The forest had gone quiet.

No wind. No birds. Only the ragged rasp of Aruto's breath, the soft sobs Sachi tried to hide, and Yori's low growl as he scanned the shadows.

Aruto forced himself upright, every muscle shrieking. His clothes clung, soaked through, plastered to skin cut raw by branches and thorns. Mud streaked his arms, blood dried in patches where the river hadn't scoured it away.

Sachi pressed against him, frantic hands searching for wounds. "You can't move—you can't even stand—"

"I'm standing," Aruto rasped, even as his knees buckled again.

Yori caught his shoulder, steadying him. The wolf-eyed boy's face was unreadable, but his grip was unshakable. "Not for long," he muttered.

Aruto pulled free and straightened. His chest burned like a forge, but he refused to bow, not even to his own body. "I won't crawl. Not after this."

They staggered deeper into the forest, following no path. Branches clawed, roots snared. Behind them, the river whispered, as though mocking the idea that water could save anyone for long.

When they finally collapsed in a hollow between roots of an ancient tree, the night pressed in heavy.

Sachi tore strips of cloth from her own cloak, binding Aruto's ribs with fierce hands. "You're insane. Both of you. He could have killed us all without drawing his blade."

"He didn't," Yori said. His voice was even, but his eyes gleamed with something darker. "He chose not to."

"That's worse!" Sachi snapped. "It means he's waiting. Watching. Like we're insects he'll pin when he feels like it."

Aruto stared up through the branches, where the moon broke in slivers. The chains inside him shifted, restless. He remembered the shadow that had answered his scream, the way it had mirrored his fists. Not a weapon. Not yet. But a promise.

"He said 'not yet,'" Aruto murmured. His lips tasted of river salt and blood. "That means he expects me to crawl back. To break myself until I'm easy to shackle."

Sachi leaned close, voice breaking. "Then leave. Run far. Find a place they'll never look—"

"They'll always look," Aruto cut her off. His eyes, red in the moonlight, burned with something fierce and raw. "As long as these chains rattle, they'll never stop. And I won't hide."

Silence stretched.

Finally Yori spoke, quiet as leaves. "Then you can't return. Not to the village. Not ever."

The truth landed heavier than the Inquisitor's blows. Aruto felt it hollow his chest, colder than river water. The village had been hell, but it had been his hell. The familiar paths, the fields, the faces—even if they spat at him, even if they cursed his name. To cut it away was to cut the last tether to what he had been.

Sachi's eyes brimmed, but she said nothing. She knew he was already gone.

Aruto exhaled, slow, steady, through clenched teeth. "I won't go back."

Later, when the others slept curled near the tree's roots, Aruto stayed awake. The forest hummed faintly, insects and leaves filling the void left by terror. He pressed his palm against his ribs, feeling the faint hum of the chains.

They were quiet now. Waiting. Patient.

But in that silence, he heard it again—like a whisper in bone, not words but certainty.

Forward.

By dawn they stood at the forest's edge. The village roofs were faint smudges in the distance, smoke rising weakly from chimneys. Bells rang once, faint, carried by wind.

Aruto stared.
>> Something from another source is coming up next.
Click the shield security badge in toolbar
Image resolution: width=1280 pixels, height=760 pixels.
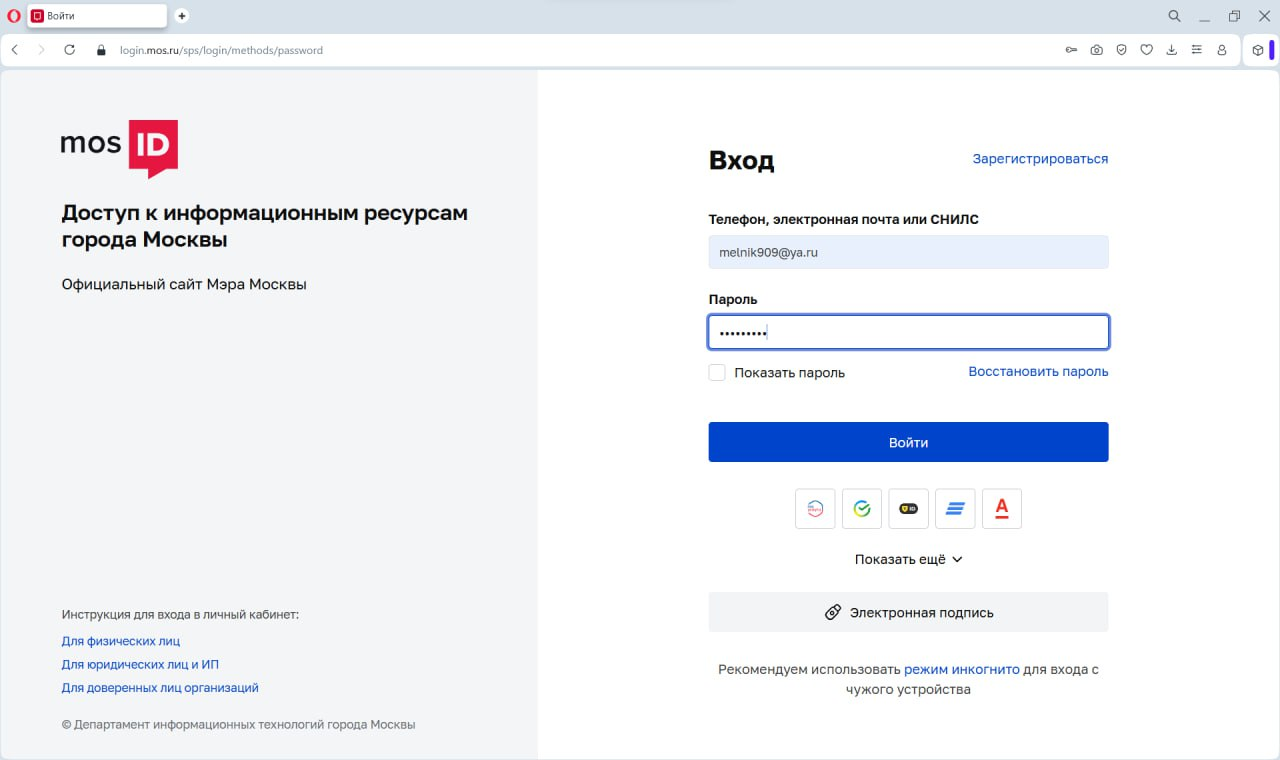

Memories flickered: his mother's soft hum, his father's rough laugh, children pelting him with stones, priests spitting curses. Every scar, every bruise, every fleeting kindness—all bound to that cluster of huts.
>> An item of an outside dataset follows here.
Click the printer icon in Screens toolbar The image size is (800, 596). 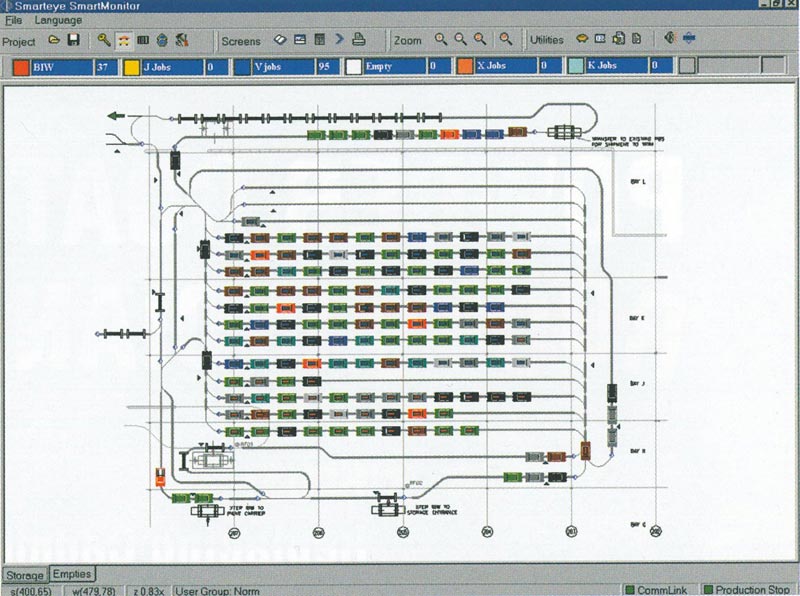tap(359, 40)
He felt the weight of Sachi's hand on his arm. He felt Yori's gaze, steady and sharp.

He did not look away. He did not wave. He did not whisper goodbye.

The village had buried him long ago.

Without a word, he turned his back.

The road stretched ahead, little more than mud and broken stone. Beyond it lay forests, mountains, kingdoms he had only ever heard of in bitter whispers. And beyond them, the gods who had chained Aion—and chained him.
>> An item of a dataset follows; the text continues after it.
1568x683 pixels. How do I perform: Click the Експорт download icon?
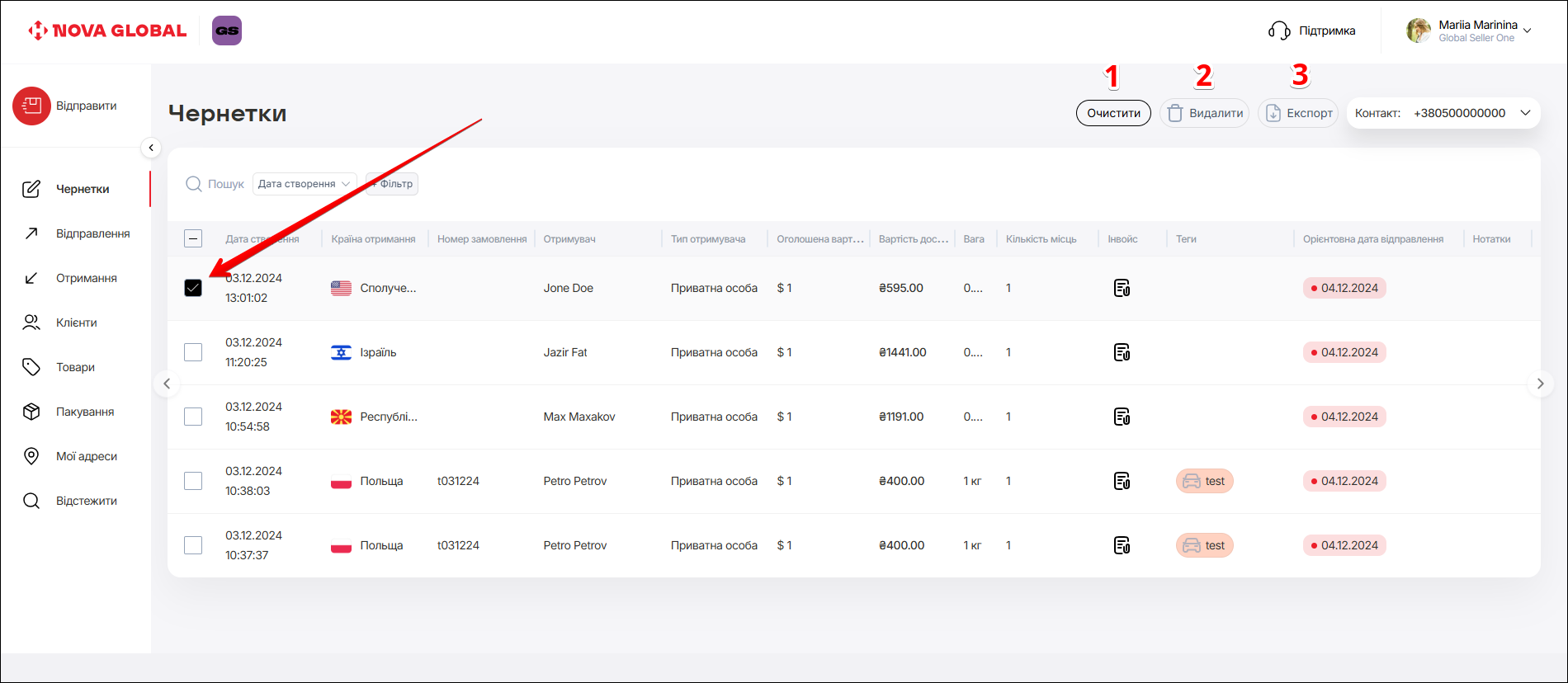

Aruto's breath steadied. Pain followed, sharp and loyal, but beneath it pulsed something else. Not hope. Not peace. Something hungrier.

He clenched his fists. The shadow stirred faintly at his back, antlers and wings flickering like smoke.

"They'll see me again," he whispered. His voice was raw, but steady. "Not as prey. Not as a curse. As their end."

The wind carried his words into the world. The chains rattled once, faint, like a promise answered.